In July 2017, PegBio completed its Series E financing round, with Tasly leading the investment of $20 million and securing market priority rights for PegBio’s long-acting GLP-1 analogs and GLP-1/glucagon dual receptor agonists. Industry analysis at the time suggested that Tasly’s investment in PegBio’s advanced pharmaceuticals aimed not only to achieve strategic positioning in leading-edge technologies but also to accelerate the development of a closed-loop management platform for chronic diseases such as diabetes, thereby facilitating a transition from single-drug investments to platform-based medication solutions.
For PegBio, the goal is to leverage Tasly’s well-established distribution network, honed over many years, and its large, comprehensive sales team to handle the commercial promotion of products such as PB-119. Under this collaboration model, traditional pharmaceutical companies can more readily share in the GLP-1 dividend, while biotech firms focused on chronic disease products must continuously seek funding and partners until they achieve true commercial success.

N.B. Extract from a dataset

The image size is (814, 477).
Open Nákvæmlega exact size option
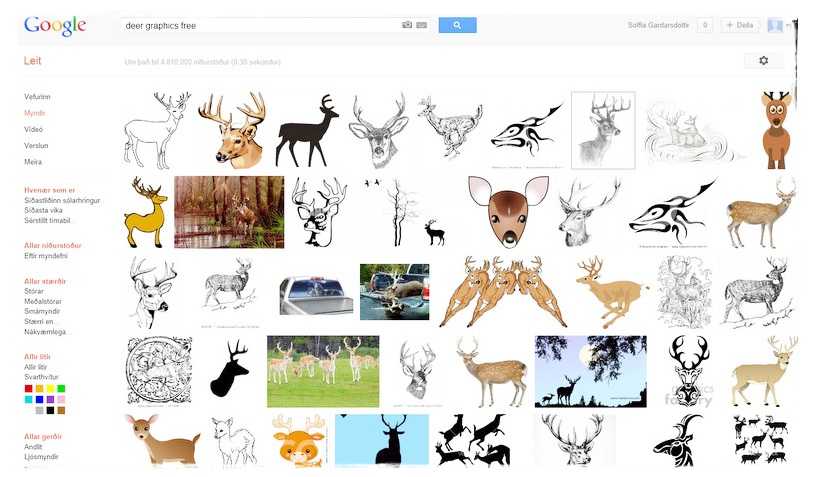(x=47, y=331)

Moreover, clinical trial costs in the field of chronic diseases are also extremely high. For instance, a non-inferiority trial conducted by Novartis for its flagship product, Entresto, against enalapril enrolled over 8,400 patients to evaluate outcomes related to hospitalization and cardiovascular mortality, at a cost of approximately $347 million. Such large-scale trials are among the key factors contributing to the success of chronic disease medications, yet the associated investment is often prohibitive for biotech companies.
Among the major M&A deals involving multinational corporations (MNCs) in 2023, many of the acquired companies were star biotech firms specializing in chronic diseases. It is likely that further consolidation and changes will occur in China’s GLP-1 and chronic disease sectors in the near future.